The United States has a lot of problems. The American flag being laid on the ground isn’t one of them.
Leading up to President Obama’s visit to Iowa City, the University of Iowa posted a picture on Facebook depicting a mammoth American flag lying on the ground. Yes, some workers had the audacity to set the flag, in some capacity, on the ground before hoisting all 2 million of its square feet up the side of a building.
Naturally, the digital mobs came out of the cyber woodwork with pitchforks and pants hiked up to their belly buttons, wanted the president’s head over this direct attack on America the beautiful.

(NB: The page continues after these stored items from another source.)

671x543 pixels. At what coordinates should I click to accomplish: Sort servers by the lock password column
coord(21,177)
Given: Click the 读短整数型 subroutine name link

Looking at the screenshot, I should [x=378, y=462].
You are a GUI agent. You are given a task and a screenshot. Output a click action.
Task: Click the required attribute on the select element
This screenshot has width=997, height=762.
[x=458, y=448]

The mob cited the American Flag Code and wondered how a president — especially one who is cited as having so much “Muslim” and “communistic” pride — could get away with such an unthinkable act. Beyond forbidding contact with the filthy earth, the “code” (likely handed down via prophet from the angel of George Washington) states the flag must be “hoisted briskly and lowered ceremoniously.”
This is where I briskly raise my eyebrows and ceremoniously tell you to get a grip.
Everyone throwing a hissy fit over the flag’s brief encounter with the ground needs to ground herself or himself before she or he loses all touch with reality. After all, it’s not like the ground tried to use government-funded birth control for a one-night stand with the flag.
This backlash should be rerouted to a meaningful cause, a cause that positively reflects on the very flag that’s up (or down) for debate. As a nation, we ignore the more than 20 million veterans who sleep on the same ground we can’t bear to let the flag brush up against. As a nation, we ignore the nearly 8 million children who go uninsured and, as a result, lack even an ounce of attention this specific flag is receiving. As a nation, we ignore the estimated 1.3 million women who are domestic-assault victims and yet light the torches when flag is “abused.”
The United States’ problem isn’t how we treat the flag — it’s how we treat the people under it.